#### Список заданий
1 – Выпиши из текста о Любови Орловой отрывок от "Увидев этот документ, который" до "появлялась наконец дома." слово в слово.
2 – Из чего, согласно тексту о Любови Орловой, состояла система, мешавшая передвижению по военным дорогам? Назови все её части.
───── Текст ─────
Когда Советская армия освобождала Европу, с нашими войсками шли актёрские фронтовые бригады. И конечно же — Любовь Орлова. Как символ победы над фашизмом воспринимали её появление и в Германии. Тогда передвижение по военным путям-дорогам представляло особую сложность. Система пропусков, разрешений и запрещений зачастую оказывалась непреодолимым препятствием. Командование прекрасно понимало всё значение встреч с любимой актрисой для людей, которые так долго и жестоко жили вне дома, без близких, без уюта и красоты жизни. Поэтому Орловой был выдан документ, обеспечивавший ей беспрепятственное передвижение по освобождаемой вражеской территории:

«Народный комиссариат Обороны СССР Удостоверение Действительно без срока. Предъявитель сего полковник административной службы Орлова Любовь Петровна является представителем Комитета по делам кинематографии и командируется в город Берлин, в войска для выполнения специального задания. Начальникам армий, военным комендантам оказывать полковнику Орловой Л.П. всяческое содействие в выполнении возложенного на неё задания.


Начальник тыла Народного комиссариата обороны СССР».

Увидев этот документ, который Любочка торжествующе ему продемонстрировала, Григорий Васильевич вытянулся и отдал честь. Это стало его постоянным приветствием, когда она, уставшая, но счастливая их мимолётными тогда встречами, появлялась наконец дома.
───── Состав набора данных ─────
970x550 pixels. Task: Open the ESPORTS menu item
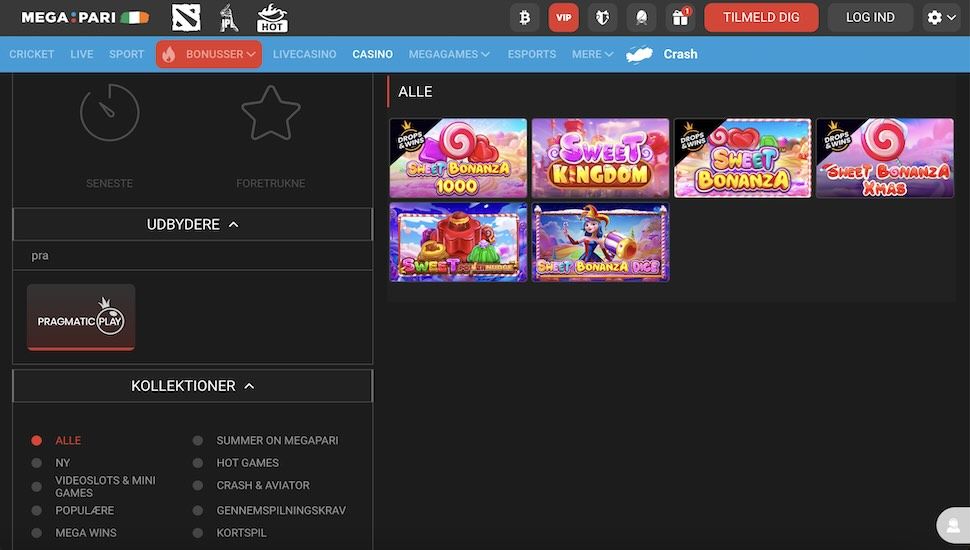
─────
#### Ответы к заданиям
1 –
Увидев этот документ, который Любочка торжествующе ему продемонстрировала, Григорий Васильевич вытянулся и отдал честь. Это стало его постоянным приветствием, когда она, уставшая, но счастливая их мимолётными тогда встречами, появлялась наконец дома.

2 – Пропуски, разрешения, запрещения.